*What is being asked*
The result should be every line in the data below that carries the string "computer".
◆ ◆ ◆ ◆ ◆ ◆ ◆
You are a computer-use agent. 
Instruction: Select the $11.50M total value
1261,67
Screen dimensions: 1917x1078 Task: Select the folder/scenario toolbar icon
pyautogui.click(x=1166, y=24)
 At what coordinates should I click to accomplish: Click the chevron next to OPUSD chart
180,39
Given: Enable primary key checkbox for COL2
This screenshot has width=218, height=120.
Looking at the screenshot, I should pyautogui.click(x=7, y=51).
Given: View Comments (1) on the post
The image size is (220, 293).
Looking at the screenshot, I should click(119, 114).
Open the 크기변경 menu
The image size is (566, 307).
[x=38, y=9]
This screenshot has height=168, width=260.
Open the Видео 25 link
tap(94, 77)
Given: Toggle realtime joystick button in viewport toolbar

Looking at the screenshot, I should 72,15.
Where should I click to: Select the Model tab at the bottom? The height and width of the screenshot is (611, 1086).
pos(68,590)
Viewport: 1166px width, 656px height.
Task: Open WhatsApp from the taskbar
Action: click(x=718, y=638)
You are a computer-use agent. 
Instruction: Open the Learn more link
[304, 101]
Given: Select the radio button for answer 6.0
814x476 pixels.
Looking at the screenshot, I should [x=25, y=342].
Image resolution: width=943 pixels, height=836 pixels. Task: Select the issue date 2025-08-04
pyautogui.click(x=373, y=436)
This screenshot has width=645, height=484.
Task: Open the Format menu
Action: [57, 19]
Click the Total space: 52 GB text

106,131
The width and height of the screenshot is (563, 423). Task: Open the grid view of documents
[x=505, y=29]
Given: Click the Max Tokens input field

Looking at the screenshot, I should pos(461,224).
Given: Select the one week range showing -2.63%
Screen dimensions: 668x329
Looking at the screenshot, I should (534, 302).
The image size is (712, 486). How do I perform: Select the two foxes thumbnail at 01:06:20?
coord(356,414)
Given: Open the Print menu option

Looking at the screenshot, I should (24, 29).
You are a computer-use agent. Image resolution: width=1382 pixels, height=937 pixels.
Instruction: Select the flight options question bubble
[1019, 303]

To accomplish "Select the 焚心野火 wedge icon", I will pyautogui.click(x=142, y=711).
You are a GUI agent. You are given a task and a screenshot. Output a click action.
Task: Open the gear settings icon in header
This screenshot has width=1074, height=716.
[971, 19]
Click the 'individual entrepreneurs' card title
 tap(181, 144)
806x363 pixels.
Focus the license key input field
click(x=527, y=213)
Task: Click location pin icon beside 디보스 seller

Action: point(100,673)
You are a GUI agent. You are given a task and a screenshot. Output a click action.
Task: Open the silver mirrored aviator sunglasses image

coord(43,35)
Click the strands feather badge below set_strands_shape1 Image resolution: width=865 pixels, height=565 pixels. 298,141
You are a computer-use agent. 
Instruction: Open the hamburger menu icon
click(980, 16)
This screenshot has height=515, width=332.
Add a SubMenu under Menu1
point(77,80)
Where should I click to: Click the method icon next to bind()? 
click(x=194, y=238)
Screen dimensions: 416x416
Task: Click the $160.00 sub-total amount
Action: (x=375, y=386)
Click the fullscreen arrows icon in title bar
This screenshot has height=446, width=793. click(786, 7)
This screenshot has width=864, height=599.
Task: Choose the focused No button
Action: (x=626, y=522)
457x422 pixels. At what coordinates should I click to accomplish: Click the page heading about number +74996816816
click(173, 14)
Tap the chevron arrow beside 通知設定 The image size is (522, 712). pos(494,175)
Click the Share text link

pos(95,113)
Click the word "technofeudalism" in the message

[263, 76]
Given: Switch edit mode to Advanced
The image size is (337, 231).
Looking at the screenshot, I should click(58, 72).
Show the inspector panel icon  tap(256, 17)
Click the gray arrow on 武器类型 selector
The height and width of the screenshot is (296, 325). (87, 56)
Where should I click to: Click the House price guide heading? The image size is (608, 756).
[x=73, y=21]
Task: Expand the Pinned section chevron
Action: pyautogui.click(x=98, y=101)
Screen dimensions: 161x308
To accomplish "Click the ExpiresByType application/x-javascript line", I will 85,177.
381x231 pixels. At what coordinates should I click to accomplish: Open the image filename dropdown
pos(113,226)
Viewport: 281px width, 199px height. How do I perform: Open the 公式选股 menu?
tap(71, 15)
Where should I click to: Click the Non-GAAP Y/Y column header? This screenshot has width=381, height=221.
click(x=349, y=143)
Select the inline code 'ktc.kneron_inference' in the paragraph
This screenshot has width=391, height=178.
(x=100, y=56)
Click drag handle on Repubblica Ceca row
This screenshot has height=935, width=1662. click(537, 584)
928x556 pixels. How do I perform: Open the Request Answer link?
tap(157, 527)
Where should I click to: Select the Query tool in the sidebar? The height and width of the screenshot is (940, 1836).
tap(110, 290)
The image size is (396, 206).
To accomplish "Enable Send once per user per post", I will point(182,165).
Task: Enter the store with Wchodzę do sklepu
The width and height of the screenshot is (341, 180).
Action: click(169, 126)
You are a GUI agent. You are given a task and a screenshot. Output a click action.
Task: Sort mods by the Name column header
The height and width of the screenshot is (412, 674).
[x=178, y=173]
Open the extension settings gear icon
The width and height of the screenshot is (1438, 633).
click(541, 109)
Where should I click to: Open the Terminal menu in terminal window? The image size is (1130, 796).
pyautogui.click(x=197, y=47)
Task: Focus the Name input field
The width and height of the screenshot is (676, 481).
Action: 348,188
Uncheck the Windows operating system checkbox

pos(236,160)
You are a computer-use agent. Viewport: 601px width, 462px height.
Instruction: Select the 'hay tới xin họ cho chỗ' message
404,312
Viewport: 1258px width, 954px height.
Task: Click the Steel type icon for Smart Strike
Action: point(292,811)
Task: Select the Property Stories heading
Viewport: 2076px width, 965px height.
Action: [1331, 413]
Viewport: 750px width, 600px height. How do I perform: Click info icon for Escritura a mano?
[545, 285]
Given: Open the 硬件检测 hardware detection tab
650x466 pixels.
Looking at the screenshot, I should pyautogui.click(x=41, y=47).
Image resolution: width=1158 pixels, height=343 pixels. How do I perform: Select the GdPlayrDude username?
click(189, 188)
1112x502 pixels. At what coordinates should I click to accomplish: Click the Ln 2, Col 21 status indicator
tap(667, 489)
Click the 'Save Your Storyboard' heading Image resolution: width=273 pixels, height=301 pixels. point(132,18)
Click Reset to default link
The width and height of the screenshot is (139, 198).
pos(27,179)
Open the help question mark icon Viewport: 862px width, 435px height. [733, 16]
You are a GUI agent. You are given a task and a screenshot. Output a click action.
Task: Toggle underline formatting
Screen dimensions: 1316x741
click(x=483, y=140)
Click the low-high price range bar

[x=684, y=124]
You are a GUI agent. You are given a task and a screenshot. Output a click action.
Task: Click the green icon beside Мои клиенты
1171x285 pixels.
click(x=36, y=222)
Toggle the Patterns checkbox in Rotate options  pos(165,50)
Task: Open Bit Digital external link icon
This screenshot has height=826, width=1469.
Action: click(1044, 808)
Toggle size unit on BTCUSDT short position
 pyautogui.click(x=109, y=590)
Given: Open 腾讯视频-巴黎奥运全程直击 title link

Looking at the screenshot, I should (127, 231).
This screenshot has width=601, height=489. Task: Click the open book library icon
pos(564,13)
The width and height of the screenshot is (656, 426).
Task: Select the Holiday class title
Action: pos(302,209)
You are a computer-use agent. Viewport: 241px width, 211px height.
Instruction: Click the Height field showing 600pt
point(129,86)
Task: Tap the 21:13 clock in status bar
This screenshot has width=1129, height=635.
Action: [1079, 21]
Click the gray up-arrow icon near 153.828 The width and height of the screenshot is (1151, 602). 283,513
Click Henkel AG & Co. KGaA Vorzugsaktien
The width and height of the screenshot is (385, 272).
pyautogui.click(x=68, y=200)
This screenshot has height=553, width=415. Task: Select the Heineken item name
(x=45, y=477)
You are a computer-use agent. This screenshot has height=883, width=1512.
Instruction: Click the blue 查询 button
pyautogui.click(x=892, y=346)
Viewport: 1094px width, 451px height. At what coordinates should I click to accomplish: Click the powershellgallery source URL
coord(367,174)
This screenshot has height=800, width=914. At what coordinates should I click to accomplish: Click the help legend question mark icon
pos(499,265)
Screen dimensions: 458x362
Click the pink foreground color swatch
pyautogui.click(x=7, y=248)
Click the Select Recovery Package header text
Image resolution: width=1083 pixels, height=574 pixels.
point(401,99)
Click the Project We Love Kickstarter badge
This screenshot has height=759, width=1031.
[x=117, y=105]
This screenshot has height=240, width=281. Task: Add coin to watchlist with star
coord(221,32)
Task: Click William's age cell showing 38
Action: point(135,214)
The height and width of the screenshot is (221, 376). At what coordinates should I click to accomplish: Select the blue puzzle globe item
◆ ◆ ◆ ◆ ◆ ◆ ◆
*Response to the task*
You are a computer-use agent. 
You are a computer-use agent. 
You are a computer-use agent. Image resolution: width=1382 pixels, height=937 pixels.
You are a computer-use agent. 
You are a computer-use agent. Viewport: 601px width, 462px height.
You are a computer-use agent. Viewport: 241px width, 211px height.
You are a computer-use agent. This screenshot has height=883, width=1512.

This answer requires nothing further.